▸ **What is being asked**: Print the records below verbatim.
START Dataset
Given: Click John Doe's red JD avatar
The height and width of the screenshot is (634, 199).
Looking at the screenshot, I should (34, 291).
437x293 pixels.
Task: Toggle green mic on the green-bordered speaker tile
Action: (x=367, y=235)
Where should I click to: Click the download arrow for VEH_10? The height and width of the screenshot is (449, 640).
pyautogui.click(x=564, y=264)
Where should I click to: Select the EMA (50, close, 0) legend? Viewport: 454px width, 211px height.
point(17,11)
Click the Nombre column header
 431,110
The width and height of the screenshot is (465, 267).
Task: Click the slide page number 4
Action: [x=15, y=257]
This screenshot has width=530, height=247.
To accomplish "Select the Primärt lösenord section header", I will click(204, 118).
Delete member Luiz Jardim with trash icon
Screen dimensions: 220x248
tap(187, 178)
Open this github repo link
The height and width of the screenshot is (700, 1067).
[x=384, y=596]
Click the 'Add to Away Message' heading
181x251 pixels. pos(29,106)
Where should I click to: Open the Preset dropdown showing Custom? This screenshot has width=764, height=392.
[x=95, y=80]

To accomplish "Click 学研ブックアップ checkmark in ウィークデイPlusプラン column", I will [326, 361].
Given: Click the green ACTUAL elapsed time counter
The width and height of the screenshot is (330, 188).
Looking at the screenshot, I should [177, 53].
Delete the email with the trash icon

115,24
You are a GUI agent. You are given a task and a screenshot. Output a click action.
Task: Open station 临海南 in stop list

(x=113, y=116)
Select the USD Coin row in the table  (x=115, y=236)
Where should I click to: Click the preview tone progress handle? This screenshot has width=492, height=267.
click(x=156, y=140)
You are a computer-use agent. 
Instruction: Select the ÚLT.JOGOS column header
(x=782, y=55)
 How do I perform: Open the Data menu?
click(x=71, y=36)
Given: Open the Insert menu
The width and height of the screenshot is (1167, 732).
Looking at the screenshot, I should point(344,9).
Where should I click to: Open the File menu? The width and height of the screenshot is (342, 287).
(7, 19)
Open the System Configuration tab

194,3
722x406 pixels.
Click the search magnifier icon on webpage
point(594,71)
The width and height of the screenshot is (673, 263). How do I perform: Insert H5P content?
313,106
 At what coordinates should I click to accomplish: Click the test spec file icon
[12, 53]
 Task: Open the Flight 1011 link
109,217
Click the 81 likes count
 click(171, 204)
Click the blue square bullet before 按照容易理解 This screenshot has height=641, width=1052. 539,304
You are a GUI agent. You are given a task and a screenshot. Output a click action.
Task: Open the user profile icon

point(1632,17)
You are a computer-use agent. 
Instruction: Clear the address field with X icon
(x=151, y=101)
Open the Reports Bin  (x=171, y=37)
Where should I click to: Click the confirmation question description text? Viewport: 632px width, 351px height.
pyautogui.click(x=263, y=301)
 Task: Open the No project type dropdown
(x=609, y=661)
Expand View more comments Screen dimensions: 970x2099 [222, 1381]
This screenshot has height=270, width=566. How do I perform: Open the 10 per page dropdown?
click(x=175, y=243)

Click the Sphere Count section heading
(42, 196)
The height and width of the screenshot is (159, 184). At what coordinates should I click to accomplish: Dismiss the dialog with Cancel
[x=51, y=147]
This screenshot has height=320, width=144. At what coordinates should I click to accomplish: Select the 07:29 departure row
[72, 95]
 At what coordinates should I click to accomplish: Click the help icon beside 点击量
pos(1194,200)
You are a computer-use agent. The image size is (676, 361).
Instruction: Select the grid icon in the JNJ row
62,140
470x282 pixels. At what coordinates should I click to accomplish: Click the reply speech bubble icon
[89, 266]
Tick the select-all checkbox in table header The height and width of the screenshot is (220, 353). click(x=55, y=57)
END Dataset
▸ **Exercise result**:
Given: Click John Doe's red JD avatar
The height and width of the screenshot is (634, 199).
Looking at the screenshot, I should (34, 291).
437x293 pixels.
Task: Toggle green mic on the green-bordered speaker tile
Action: (x=367, y=235)
Where should I click to: Click the download arrow for VEH_10? The height and width of the screenshot is (449, 640).
pyautogui.click(x=564, y=264)
Where should I click to: Select the EMA (50, close, 0) legend? Viewport: 454px width, 211px height.
point(17,11)
Click the Nombre column header
 431,110
The width and height of the screenshot is (465, 267).
Task: Click the slide page number 4
Action: [x=15, y=257]
This screenshot has width=530, height=247.
To accomplish "Select the Primärt lösenord section header", I will click(204, 118).
Delete member Luiz Jardim with trash icon
Screen dimensions: 220x248
tap(187, 178)
Open this github repo link
The height and width of the screenshot is (700, 1067).
[x=384, y=596]
Click the 'Add to Away Message' heading
181x251 pixels. pos(29,106)
Where should I click to: Open the Preset dropdown showing Custom? This screenshot has width=764, height=392.
[x=95, y=80]

To accomplish "Click 学研ブックアップ checkmark in ウィークデイPlusプラン column", I will [326, 361].
Given: Click the green ACTUAL elapsed time counter
The width and height of the screenshot is (330, 188).
Looking at the screenshot, I should [177, 53].
Delete the email with the trash icon

115,24
You are a GUI agent. You are given a task and a screenshot. Output a click action.
Task: Open station 临海南 in stop list

(x=113, y=116)
Select the USD Coin row in the table  (x=115, y=236)
Where should I click to: Click the preview tone progress handle? This screenshot has width=492, height=267.
click(x=156, y=140)
You are a computer-use agent. 
Instruction: Select the ÚLT.JOGOS column header
(x=782, y=55)
 How do I perform: Open the Data menu?
click(x=71, y=36)
Given: Open the Insert menu
The width and height of the screenshot is (1167, 732).
Looking at the screenshot, I should point(344,9).
Where should I click to: Open the File menu? The width and height of the screenshot is (342, 287).
(7, 19)
Open the System Configuration tab

194,3
722x406 pixels.
Click the search magnifier icon on webpage
point(594,71)
The width and height of the screenshot is (673, 263). How do I perform: Insert H5P content?
313,106
 At what coordinates should I click to accomplish: Click the test spec file icon
[12, 53]
 Task: Open the Flight 1011 link
109,217
Click the 81 likes count
 click(171, 204)
Click the blue square bullet before 按照容易理解 This screenshot has height=641, width=1052. 539,304
You are a GUI agent. You are given a task and a screenshot. Output a click action.
Task: Open the user profile icon

point(1632,17)
You are a computer-use agent. 
Instruction: Clear the address field with X icon
(x=151, y=101)
Open the Reports Bin  (x=171, y=37)
Where should I click to: Click the confirmation question description text? Viewport: 632px width, 351px height.
pyautogui.click(x=263, y=301)
 Task: Open the No project type dropdown
(x=609, y=661)
Expand View more comments Screen dimensions: 970x2099 [222, 1381]
This screenshot has height=270, width=566. How do I perform: Open the 10 per page dropdown?
click(x=175, y=243)

Click the Sphere Count section heading
(42, 196)
The height and width of the screenshot is (159, 184). At what coordinates should I click to accomplish: Dismiss the dialog with Cancel
[x=51, y=147]
This screenshot has height=320, width=144. At what coordinates should I click to accomplish: Select the 07:29 departure row
[72, 95]
 At what coordinates should I click to accomplish: Click the help icon beside 点击量
pos(1194,200)
You are a computer-use agent. The image size is (676, 361).
Instruction: Select the grid icon in the JNJ row
62,140
470x282 pixels. At what coordinates should I click to accomplish: Click the reply speech bubble icon
[89, 266]
Tick the select-all checkbox in table header The height and width of the screenshot is (220, 353). click(x=55, y=57)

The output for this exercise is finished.